Mahru'nun dönmesini beklerken bakışları yalapalayarak masdan kalkan adama kaydı. Allah biliyor ya hiç sevmemişti Mahru'nun amcasını.Onun düşe kalka ilerlediğini görünce alkolü fazla kaçırıp sarhoş olduğunu anlaması uzun sürmemişti.
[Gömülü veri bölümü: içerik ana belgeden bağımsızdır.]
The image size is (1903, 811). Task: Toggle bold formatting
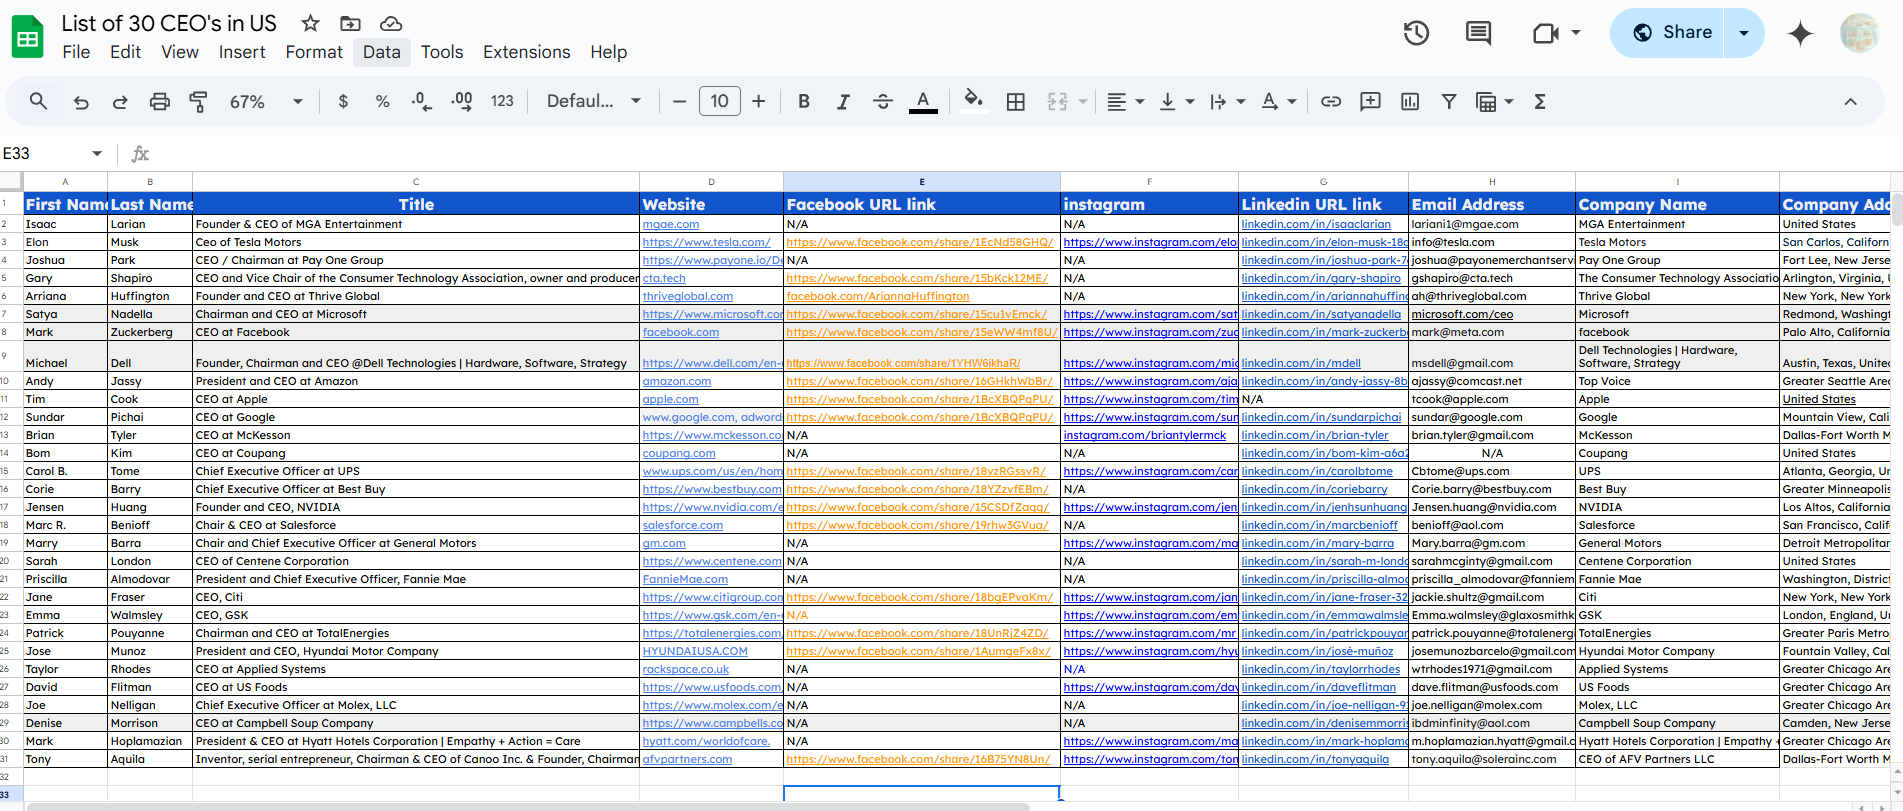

Bir olay çıkarıpta geceyi mahfetmesinden korktuğu için gece boyu huzursuz hissettirmişti adam kendisine. Şimdi gözünün önünden kaybolduğuna göre rahatlayan bilirdi.
Bakışları bu defa ortada eğlenen arkadaşlarına kaydı. Jamal'in yanına doğru ilerlerken Eren'in kolundan tutup oyun için sürüklemesi ile kendisini eğlenen adamların arasında bulmuştu.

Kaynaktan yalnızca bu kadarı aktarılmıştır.